El Papa advierte a los jóvenes contra los “falsos dioses” que en vez de dar vida, traen la muerte


En el Ateneo, el Papa ha encontrado a un grupo de jóvenes con problemas de adaptación. Escuchó sus difíciles circunstancias de vida, y su lucha por salir adelante. Oró por y con ellos. Les dio palabras de estímulo… El pastor vino a Sydney también por estas ovejas. El Santo Padre ha querido advertir a los jóvenes contra los “falsos dioses, cualquiera que sea su nombre, la imagen o la forma que se les dé”, porque como ha subrayado Benedicto XVI están siempre asociados a la adoración de tres cosas: los bienes materiales, el amor posesivo y el poder”.

El Pontífice ha abordado uno a uno estos nuevos ídolos de nuestra sociedad, advirtiendo a los jóvenes contra su degeneración, y finalizando su advertencia con una misma frase “... una falsa divinidad. En vez de dar vida, traen la muerte”.

El primero de ellos, los bienes materiales, el Papa los ha descrito como buenos en sí mismos “pero, si somos codiciosos, si nos negamos a compartir lo que tenemos con los hambrientos y los pobres, convertimos nuestros bienes en una falsa divinidad. En nuestra sociedad materialista, muchas voces nos dicen que la felicidad se consigue poseyendo el mayor número de bienes posible y objetos de lujo. Sin embargo, esto significa transformar los bienes en una falsa divinidad. En vez de dar la vida, traen la muerte”.

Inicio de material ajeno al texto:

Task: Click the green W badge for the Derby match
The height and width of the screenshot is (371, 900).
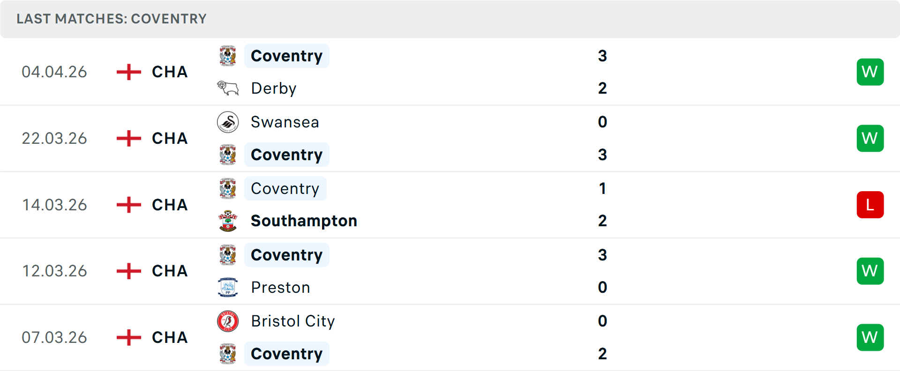Action: (x=870, y=72)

En cuanto al amor auténtico, el Santo Padre ha dicho que evidentemente es algo bueno “pero que fácil es transformar el amor en una falsa divinidad”, pensando con frecuencia que se está amando cuando en realidad se tiende a poseer al otro o a manipularlo. “Qué fácil es ser engañado –ha advertido el Papa- por tantas voces que, en nuestra sociedad, sostienen una visión permisiva de la sexualidad, sin tener en cuenta la modestia, el respeto de sí mismo o los valores morales que dignifican las relaciones humanas. Esto supone adorar a una falsa divinidad. En vez de dar la vida, trae la muerte”.

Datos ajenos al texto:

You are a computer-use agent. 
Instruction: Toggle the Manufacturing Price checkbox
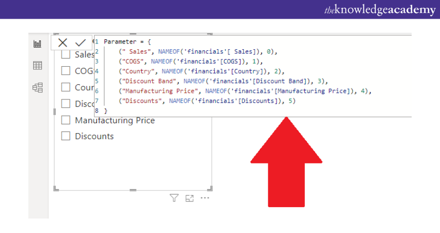pyautogui.click(x=66, y=120)
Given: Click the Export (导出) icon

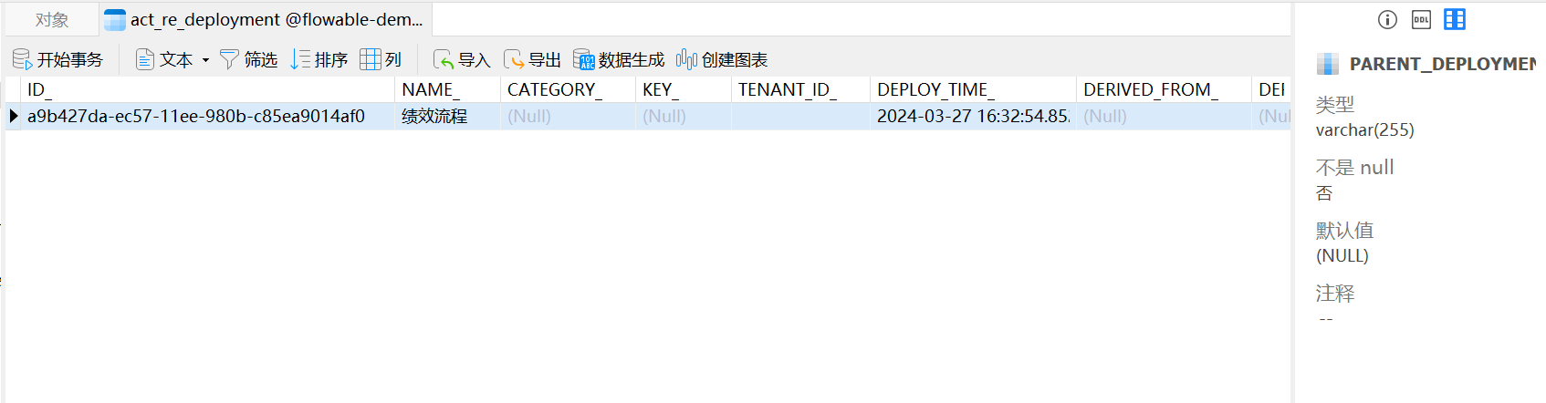Looking at the screenshot, I should (x=514, y=60).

Por último el poder que Dios nos ha dado de plasmar el mundo que nos rodea, que ha subrayado el Pontífice, es ciertamente algo bueno. Pero también “qué fuerte es la tentación de aferrarse al poder por sí mismo, buscando dominar a los otros o explotar el medio ambiente natural con fines egoístas. Esto significa transformar el poder en una falsa divinidad. En vez de dar la vida, trae la muerte”.

Por último el Papa ha resaltado la parábola del hijo pródigo y como muchos de estos muchachos habían experimentado personalmente lo que vivió aquel joven. “Tal vez, - les ha dicho el Santo Padre- habéis tomado decisiones de las que ahora os arrepentís, elecciones que, aunque entonces se presentaban muy atractivas, os han llevado a un estado más profundo de miseria y de abandono. El abuso de las drogas o del alcohol, participar en actividades criminales o nocivas para vosotros mismos, podrían aparecer entonces como la vía de escape a una situación de dificultad o confusión. Ahora sabéis que en vez de dar la vida, han traído la muerte”.